◆ **ENTRIES SUPPLIED**:
----------
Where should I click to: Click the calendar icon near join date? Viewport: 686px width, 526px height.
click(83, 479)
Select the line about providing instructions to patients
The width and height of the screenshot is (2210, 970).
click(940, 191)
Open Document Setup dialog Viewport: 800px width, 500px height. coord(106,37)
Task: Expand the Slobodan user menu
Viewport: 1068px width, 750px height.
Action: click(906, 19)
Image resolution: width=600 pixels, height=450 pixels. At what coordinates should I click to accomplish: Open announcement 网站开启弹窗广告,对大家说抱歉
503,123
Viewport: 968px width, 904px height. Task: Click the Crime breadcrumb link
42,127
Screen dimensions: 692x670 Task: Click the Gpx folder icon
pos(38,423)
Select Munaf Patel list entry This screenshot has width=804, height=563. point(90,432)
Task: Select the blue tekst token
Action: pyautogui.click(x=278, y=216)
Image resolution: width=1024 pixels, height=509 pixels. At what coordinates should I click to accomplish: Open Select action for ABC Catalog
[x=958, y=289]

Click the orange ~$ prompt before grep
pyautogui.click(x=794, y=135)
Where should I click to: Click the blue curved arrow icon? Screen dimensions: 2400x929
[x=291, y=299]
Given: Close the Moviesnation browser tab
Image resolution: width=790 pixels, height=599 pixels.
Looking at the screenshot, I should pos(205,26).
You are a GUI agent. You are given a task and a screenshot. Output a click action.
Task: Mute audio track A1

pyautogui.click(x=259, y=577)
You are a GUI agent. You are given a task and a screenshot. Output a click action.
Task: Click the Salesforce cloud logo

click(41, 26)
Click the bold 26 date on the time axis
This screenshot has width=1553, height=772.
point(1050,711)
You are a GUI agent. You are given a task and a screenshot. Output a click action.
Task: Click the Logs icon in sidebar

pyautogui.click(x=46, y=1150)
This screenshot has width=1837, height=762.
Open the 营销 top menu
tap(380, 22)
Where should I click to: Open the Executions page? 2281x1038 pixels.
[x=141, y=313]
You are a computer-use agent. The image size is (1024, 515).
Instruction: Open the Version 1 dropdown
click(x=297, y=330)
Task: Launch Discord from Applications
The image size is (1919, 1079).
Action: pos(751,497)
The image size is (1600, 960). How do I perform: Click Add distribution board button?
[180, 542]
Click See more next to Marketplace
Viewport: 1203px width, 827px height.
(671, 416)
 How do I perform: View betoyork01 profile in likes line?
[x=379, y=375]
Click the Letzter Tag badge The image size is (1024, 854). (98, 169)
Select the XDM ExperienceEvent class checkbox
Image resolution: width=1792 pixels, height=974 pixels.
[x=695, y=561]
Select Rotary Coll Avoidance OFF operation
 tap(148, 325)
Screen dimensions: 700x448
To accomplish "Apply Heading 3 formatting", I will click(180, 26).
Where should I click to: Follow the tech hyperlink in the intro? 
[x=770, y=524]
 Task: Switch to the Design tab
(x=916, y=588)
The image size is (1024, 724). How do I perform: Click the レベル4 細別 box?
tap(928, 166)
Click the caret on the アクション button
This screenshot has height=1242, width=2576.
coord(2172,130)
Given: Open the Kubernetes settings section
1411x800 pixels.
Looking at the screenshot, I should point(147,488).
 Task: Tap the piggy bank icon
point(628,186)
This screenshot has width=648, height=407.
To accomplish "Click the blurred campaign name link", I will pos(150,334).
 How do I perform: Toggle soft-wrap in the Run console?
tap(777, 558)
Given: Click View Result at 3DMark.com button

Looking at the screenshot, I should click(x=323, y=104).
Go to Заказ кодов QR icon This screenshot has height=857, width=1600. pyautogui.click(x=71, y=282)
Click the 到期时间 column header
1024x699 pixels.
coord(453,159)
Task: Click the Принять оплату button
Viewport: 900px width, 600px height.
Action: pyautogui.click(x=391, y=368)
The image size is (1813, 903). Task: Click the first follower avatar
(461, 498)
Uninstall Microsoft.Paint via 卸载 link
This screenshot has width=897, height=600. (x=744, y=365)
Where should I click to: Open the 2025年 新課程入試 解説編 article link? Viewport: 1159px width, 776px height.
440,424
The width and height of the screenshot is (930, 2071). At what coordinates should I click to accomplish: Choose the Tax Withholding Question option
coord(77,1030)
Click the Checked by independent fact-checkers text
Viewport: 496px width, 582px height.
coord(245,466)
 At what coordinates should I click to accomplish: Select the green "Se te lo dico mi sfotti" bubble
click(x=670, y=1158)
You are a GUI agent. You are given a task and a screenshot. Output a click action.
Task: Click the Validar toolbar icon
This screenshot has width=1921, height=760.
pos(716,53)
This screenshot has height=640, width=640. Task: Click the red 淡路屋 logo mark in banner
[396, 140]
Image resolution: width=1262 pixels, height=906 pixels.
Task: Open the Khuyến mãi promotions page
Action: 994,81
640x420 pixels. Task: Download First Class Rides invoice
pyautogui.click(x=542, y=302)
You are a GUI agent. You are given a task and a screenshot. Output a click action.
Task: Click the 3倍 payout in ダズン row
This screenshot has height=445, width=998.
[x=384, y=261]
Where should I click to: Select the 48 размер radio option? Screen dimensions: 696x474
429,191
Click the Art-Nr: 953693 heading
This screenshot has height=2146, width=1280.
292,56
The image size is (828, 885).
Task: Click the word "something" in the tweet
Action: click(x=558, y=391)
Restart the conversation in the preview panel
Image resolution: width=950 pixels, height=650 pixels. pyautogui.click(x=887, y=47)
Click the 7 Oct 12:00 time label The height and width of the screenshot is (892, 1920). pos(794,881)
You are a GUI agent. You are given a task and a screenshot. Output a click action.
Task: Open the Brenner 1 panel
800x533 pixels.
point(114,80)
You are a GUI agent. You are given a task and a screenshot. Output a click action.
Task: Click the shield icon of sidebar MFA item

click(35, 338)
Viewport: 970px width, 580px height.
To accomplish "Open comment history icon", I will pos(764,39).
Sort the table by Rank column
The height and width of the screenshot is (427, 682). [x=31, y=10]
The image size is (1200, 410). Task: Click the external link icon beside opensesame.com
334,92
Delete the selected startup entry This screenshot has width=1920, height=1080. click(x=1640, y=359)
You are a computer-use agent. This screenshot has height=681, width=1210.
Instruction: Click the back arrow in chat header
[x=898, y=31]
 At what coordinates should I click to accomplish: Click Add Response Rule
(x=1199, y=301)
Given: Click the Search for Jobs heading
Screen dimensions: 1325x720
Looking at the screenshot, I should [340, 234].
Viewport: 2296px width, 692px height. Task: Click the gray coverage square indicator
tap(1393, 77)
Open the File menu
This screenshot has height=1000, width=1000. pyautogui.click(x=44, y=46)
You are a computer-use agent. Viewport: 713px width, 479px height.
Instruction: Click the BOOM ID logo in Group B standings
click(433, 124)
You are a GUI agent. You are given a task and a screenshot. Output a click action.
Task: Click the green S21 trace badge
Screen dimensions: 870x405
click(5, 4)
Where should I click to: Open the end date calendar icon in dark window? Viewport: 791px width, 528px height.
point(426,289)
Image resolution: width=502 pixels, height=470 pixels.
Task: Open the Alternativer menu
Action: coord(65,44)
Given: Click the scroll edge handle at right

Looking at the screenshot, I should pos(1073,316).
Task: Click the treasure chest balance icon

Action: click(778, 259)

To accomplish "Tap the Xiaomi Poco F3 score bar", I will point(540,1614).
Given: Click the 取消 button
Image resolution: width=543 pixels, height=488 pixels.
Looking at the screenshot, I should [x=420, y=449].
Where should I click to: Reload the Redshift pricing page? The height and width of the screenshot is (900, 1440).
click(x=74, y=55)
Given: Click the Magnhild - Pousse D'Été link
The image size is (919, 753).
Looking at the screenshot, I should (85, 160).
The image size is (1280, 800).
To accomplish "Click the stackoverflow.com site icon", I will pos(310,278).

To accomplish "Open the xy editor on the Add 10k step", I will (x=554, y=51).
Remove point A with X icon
----------
◆ **ACTIVITY**: Print again the lines of the entries above that fall between the line holding "Given: Click the Search for Jobs heading" and the line holding "You are a computer-use agent. Viewport: 713px", inclusive, exactly as they stand.

◆ **SOLUTION TO THIS TASK**:
Given: Click the Search for Jobs heading
Screen dimensions: 1325x720
Looking at the screenshot, I should [340, 234].
Viewport: 2296px width, 692px height. Task: Click the gray coverage square indicator
tap(1393, 77)
Open the File menu
This screenshot has height=1000, width=1000. pyautogui.click(x=44, y=46)
You are a computer-use agent. Viewport: 713px width, 479px height.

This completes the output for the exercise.